___ SUPPLIED ENTRIES ___

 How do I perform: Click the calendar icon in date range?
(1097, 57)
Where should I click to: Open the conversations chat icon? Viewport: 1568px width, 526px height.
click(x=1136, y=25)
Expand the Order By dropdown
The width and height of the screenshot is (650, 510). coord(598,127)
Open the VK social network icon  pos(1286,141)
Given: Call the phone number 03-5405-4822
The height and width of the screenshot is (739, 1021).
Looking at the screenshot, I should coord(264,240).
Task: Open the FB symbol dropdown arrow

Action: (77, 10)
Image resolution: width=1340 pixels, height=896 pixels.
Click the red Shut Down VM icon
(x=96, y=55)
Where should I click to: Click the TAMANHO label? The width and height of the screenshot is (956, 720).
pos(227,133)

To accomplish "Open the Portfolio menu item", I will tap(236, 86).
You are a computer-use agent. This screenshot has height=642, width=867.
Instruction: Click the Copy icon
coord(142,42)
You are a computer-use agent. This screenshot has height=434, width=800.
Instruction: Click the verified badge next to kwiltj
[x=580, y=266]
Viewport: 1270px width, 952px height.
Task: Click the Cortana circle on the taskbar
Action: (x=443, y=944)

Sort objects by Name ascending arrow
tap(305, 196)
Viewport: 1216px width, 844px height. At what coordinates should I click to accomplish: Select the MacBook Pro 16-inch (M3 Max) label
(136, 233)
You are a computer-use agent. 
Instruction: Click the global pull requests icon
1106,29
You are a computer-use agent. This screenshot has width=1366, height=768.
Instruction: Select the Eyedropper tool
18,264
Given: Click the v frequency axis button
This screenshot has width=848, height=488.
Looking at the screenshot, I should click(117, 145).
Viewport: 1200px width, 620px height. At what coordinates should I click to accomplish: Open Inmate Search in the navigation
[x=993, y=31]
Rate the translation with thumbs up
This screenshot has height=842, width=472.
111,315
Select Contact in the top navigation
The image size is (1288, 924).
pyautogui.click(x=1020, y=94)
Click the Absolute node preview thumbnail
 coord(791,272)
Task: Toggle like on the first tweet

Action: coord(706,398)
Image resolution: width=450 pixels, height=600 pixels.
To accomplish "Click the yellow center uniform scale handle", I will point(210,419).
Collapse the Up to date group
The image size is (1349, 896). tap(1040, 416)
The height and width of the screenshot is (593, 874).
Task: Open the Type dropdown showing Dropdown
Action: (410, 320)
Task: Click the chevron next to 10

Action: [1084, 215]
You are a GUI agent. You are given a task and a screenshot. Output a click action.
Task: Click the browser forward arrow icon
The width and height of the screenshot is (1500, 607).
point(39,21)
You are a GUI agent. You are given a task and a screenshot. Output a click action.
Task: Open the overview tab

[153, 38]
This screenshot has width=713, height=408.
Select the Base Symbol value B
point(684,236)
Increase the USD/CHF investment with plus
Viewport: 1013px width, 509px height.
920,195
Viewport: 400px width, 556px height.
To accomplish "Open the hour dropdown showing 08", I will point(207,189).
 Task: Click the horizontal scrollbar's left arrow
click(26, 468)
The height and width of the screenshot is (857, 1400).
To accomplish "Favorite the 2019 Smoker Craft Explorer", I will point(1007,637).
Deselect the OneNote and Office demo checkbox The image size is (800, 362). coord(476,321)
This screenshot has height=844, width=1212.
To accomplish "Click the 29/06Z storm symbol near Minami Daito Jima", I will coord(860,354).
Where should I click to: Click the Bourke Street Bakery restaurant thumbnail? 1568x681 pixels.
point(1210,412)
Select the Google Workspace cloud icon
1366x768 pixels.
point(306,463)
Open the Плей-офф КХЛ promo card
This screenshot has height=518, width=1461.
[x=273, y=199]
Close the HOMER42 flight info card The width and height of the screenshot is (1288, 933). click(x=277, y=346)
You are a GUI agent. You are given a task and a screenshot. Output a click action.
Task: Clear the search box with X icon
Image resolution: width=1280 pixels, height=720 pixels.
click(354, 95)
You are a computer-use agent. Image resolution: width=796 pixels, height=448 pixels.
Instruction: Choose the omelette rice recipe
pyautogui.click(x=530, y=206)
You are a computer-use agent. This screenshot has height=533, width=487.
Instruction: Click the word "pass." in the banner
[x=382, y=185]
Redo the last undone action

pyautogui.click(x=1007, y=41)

___

• _WHAT YOU ARE ASKED TO DO_:
After locating the line that contains "Instruction: Click the word", output it and the remaining lines of the material above, exactly as they read.

• _SOLUTION_:
Instruction: Click the word "pass." in the banner
[x=382, y=185]
Redo the last undone action

pyautogui.click(x=1007, y=41)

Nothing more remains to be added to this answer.